Las empresas no pueden despedir a los trabajadores extranjeros a los que se les ha acabado el permiso de residencia
La empresa puede recordarle que su permiso está a punto de caducar y requerirle la renovación del mismo, porque tenerle en situación irregular puede traducirse en sanciones para entidad mercantil, pero nunca apartarle.

Las empresas no pueden despedir a trabajadores extranjeros a los que se les ha acabado el permiso de residencia

21 / 06 / 2023 06:30

Actualizado el 21 / 06 / 2023 11:06

La renovación del permiso de residencia es una obligación personal del propio extranjero porque, si no dispone de ella, se encontrará en una situación irregular en España. Y aunque ese documento es completamente necesario para poder trabajar, lo cierto es que una empresa no puede despedir a los empleados extranjeros a los que se les ha acabado el tiempo de estancia en el país.
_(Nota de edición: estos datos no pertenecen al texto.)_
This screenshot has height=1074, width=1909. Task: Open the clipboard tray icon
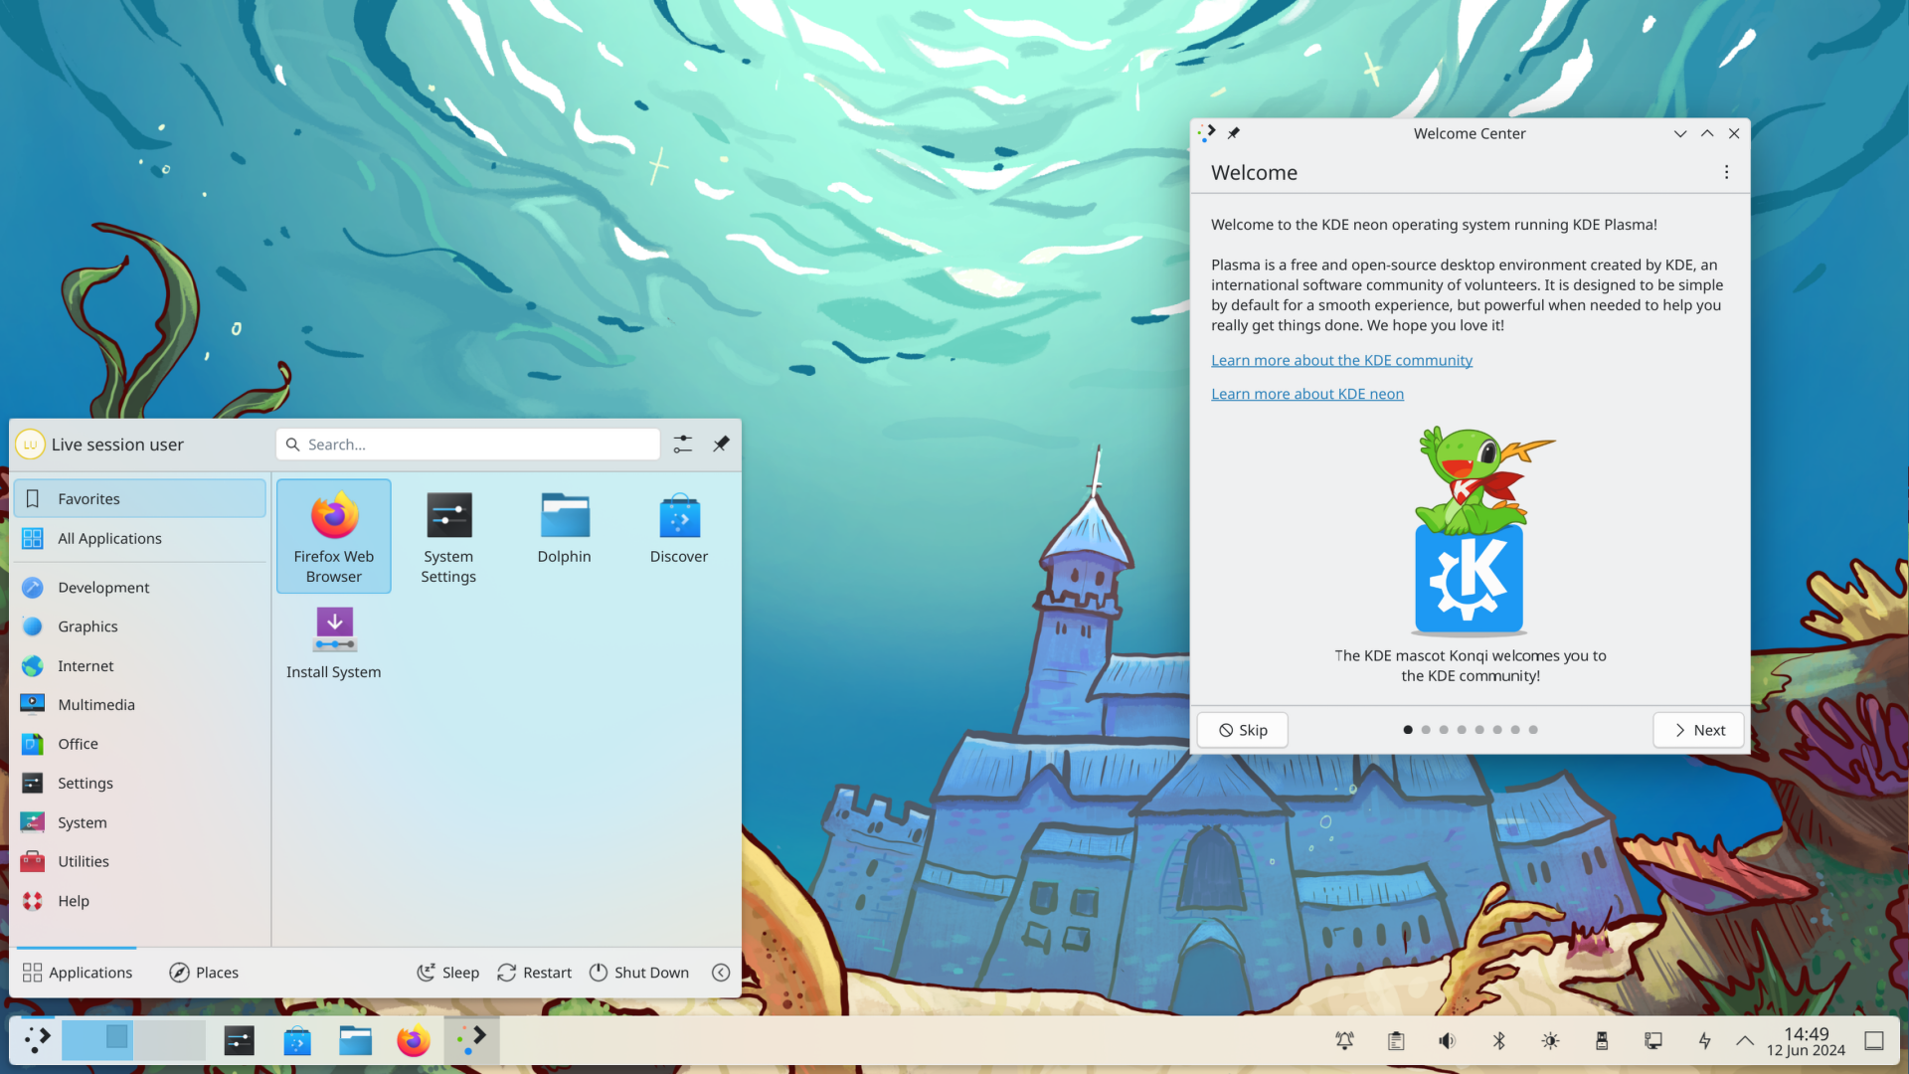click(x=1395, y=1040)
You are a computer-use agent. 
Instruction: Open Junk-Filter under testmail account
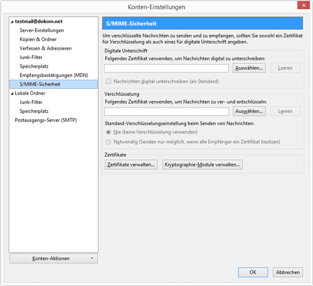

La empresa puede recordarle que su permiso está a punto de caducar y requerirle la renovación del mismo, porque tenerle en situación irregular puede traducirse en sanciones para entidad mercantil, pero nunca apartarle.
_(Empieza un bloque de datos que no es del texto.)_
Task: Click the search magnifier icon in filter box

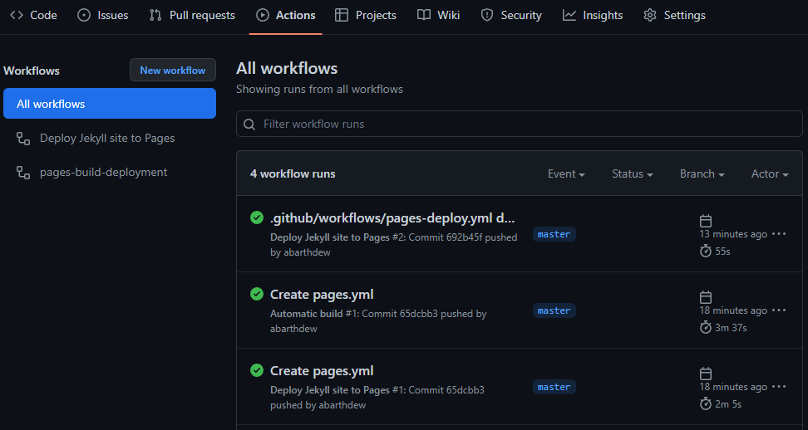Action: pyautogui.click(x=249, y=125)
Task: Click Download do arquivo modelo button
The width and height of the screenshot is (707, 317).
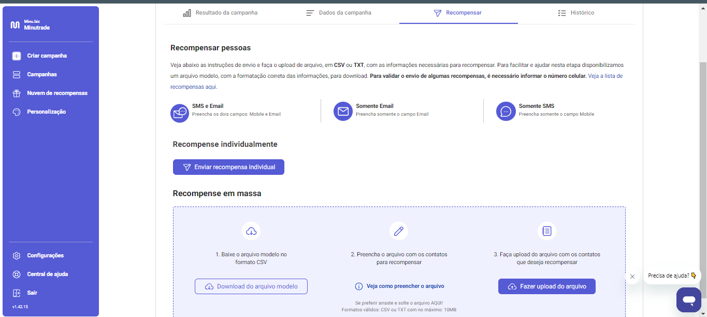Action: [x=251, y=286]

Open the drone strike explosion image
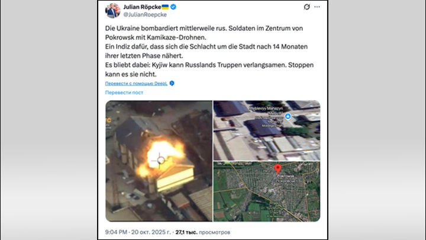point(159,161)
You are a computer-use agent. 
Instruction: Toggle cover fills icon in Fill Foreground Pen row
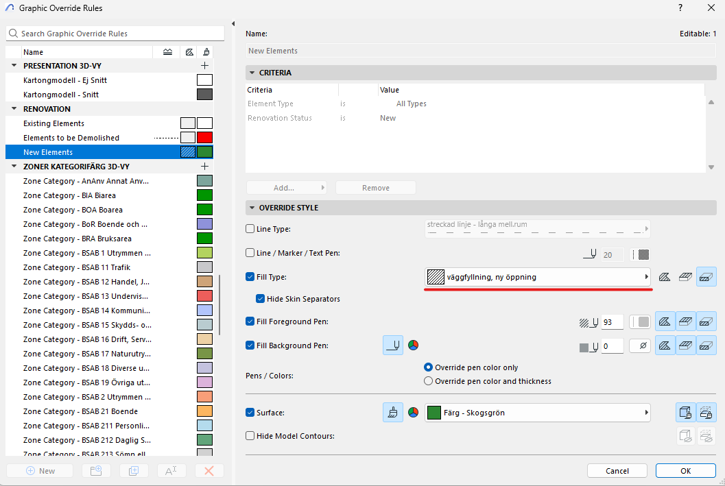(x=685, y=322)
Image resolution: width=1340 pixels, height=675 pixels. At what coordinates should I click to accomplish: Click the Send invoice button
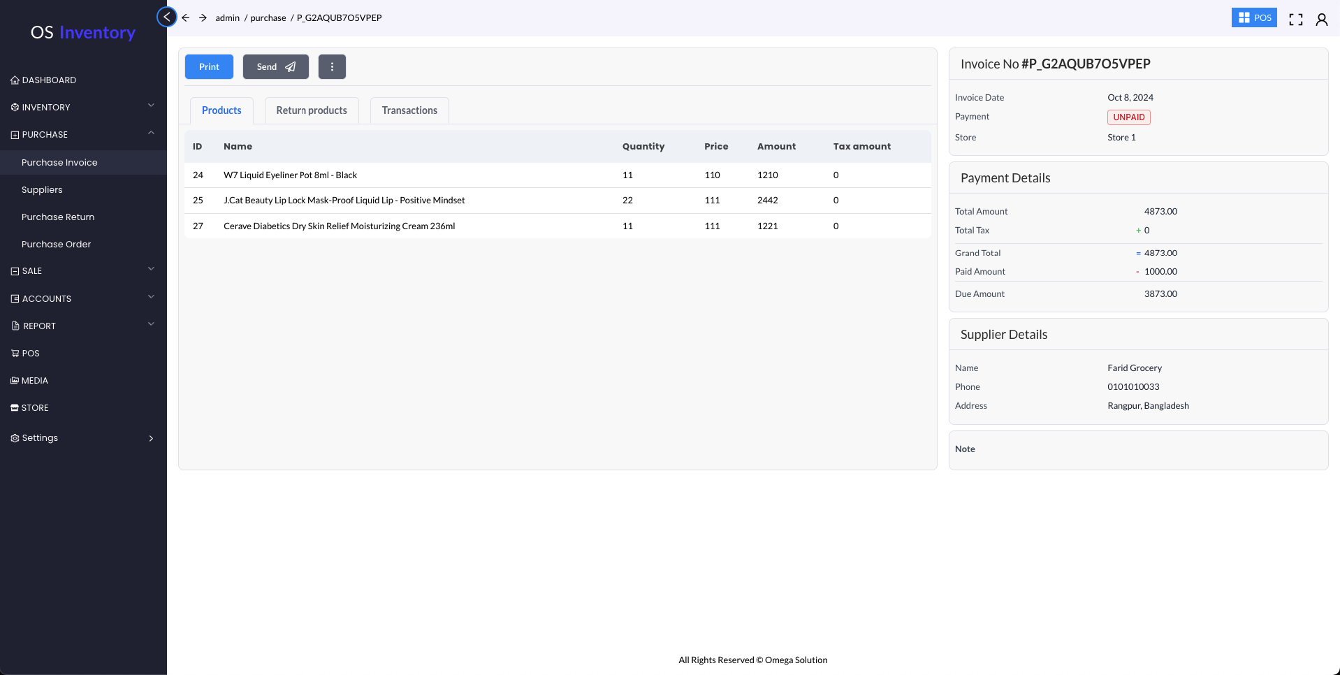click(x=275, y=67)
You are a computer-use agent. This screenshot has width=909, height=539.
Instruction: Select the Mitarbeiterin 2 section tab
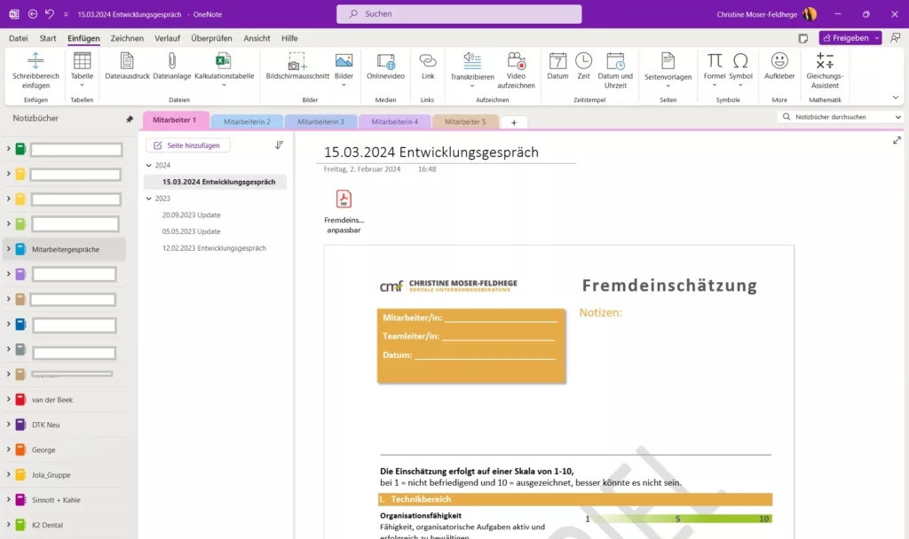tap(247, 121)
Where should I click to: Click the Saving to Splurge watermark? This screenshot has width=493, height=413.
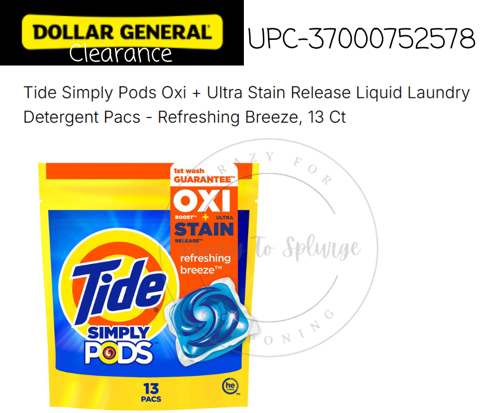tap(269, 249)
Sin embargo, a pesar de que es ilegal despedirles porque así lo dice el artículo 35.5 de la Ley Orgánica 4/2000 de 11 de enero sobre derechos y libertades de los extranjeros en España y su integración social, algunos empresarios lo hacen.

Este artículo relata en concreto que «la carencia de la autorización de residencia y trabajo no invalidará el contrato de trabajo respecto a los derechos del trabajador extranjero».

Y es que, según la letrada experta en la materia Elena Molino Fernández, asociada en Administrativando Abogados, existen múltiples pronunciamientos jurisprudenciales que ya han recaído al respecto y que han calificado el despido como improcedente porque justifican su expulsión de la empresa con un artículo del Estatuto del Trabajador que nada tiene que ver con la realidad.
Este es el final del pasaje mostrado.